Biotechnology company Colossal Biosciences announced a significant breakthrough in its artificial womb platform, achieving a 100% development rate in current tests. The system, designed to support full gestation outside a body, now only faces the remaining challenge of reproducing chemical signals between developmental stages. The company clarified this technology is not part of its immediate plan to birth a woolly mammoth by late 2028.
Colossal Biosciences claims it has nearly completed an artificial womb system designed to grow mammals entirely outside another animal’s body. This breakthrough could eventually support the de-extinction startup’s long-term goal of reviving the woolly mammoth.
CEO Ben Lamm said the company has solved the hardware and software, leaving chemical signaling as the final hurdle. “We are on the one-yard line of this, which is insane,” Lamm stated.

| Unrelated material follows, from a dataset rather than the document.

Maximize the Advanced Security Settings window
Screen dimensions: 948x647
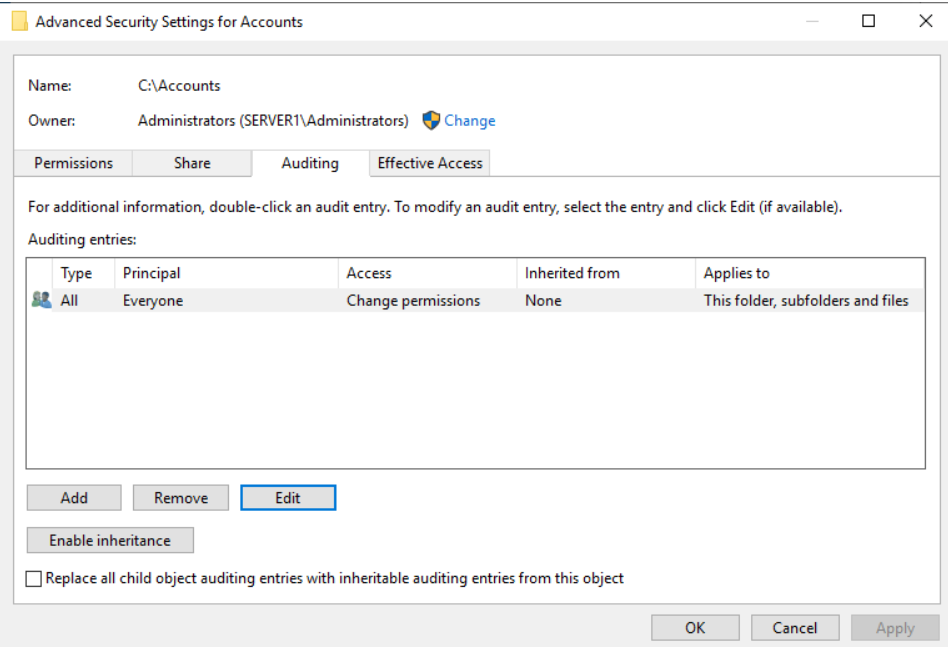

The platform uses a dialysis-like system paired with AI models and proprietary algorithms. It monitors embryo development and adjusts nutrients, gases, and chemical signals in real time.
Chief Biology Officer Andrew Pask said the team has perfected the system, noting very high development rates. “Using our system, we have hatched 26 chicks, and we are now actively monitoring these birds as they grow up,” Pask explained.
Colossal has spent the past year expanding its reproductive engineering work across multiple species. This included announcing the birth of three dire wolf pups and cloning Tom Brady’s dog, as mentioned by the athlete.
The company owns the intellectual property behind the artificial womb system and defended the project’s ethical framework. It argued controlled ex-utero development could improve survival outcomes compared to conventional breeding.